**** Information given ****
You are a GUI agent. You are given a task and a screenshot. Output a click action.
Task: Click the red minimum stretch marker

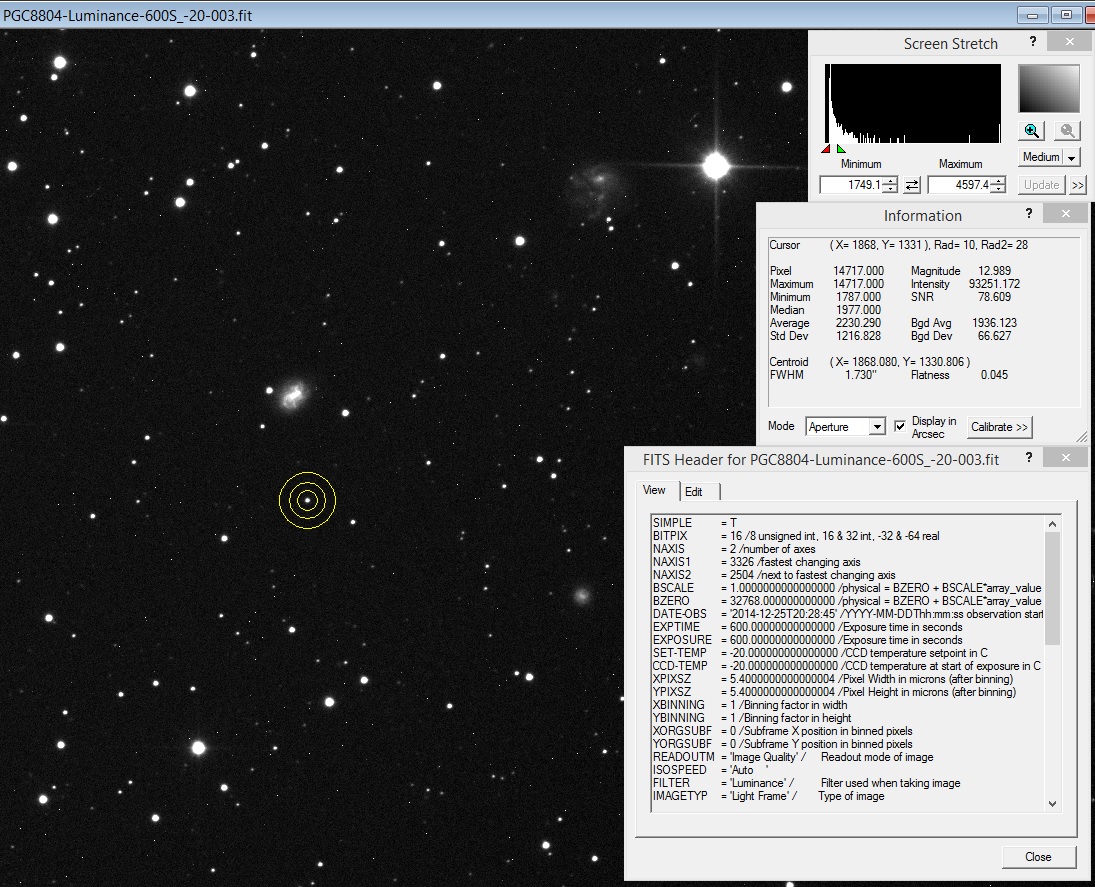(x=826, y=149)

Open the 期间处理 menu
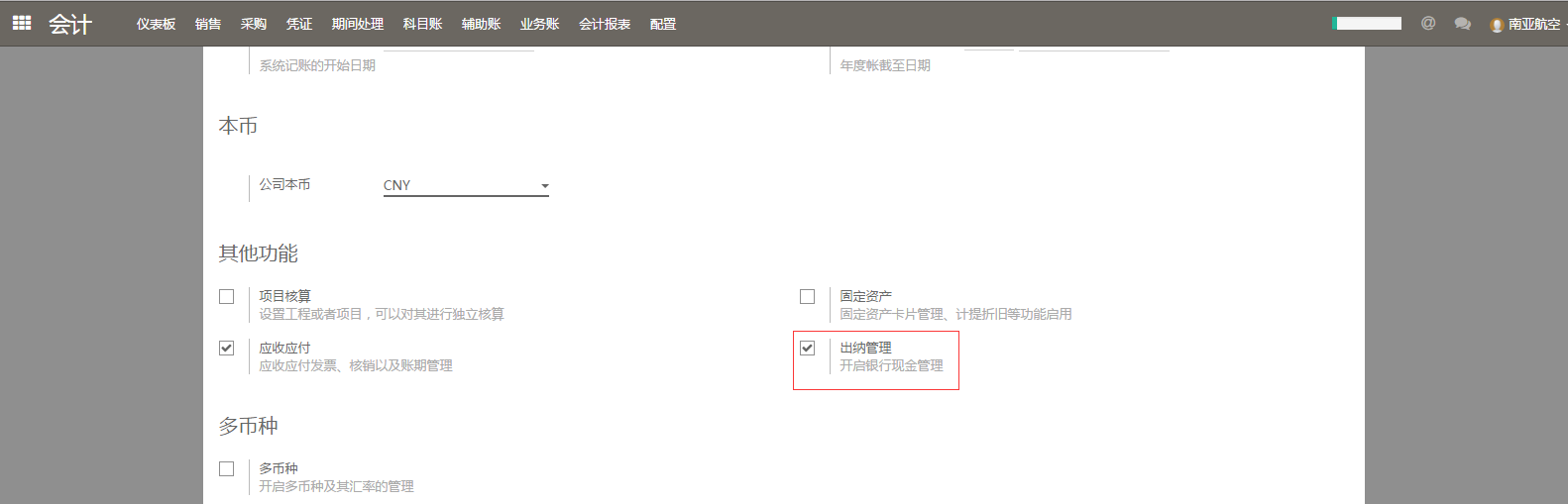pos(358,24)
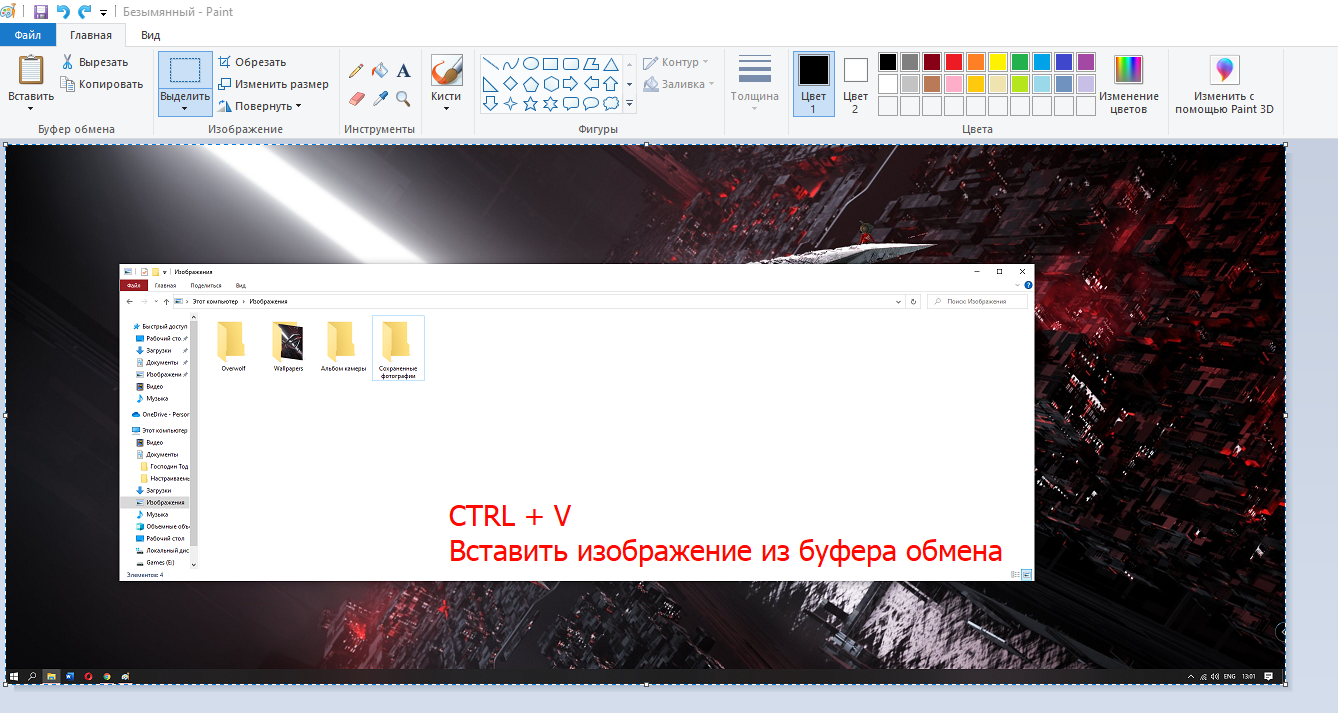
****
** Task to complete **
The expected answer is the data retyped exactly, without pictures.

** Answer box **
You are a GUI agent. You are given a task and a screenshot. Output a click action.
Task: Click the red minimum stretch marker

(x=826, y=149)

Open the 期间处理 menu
pos(358,24)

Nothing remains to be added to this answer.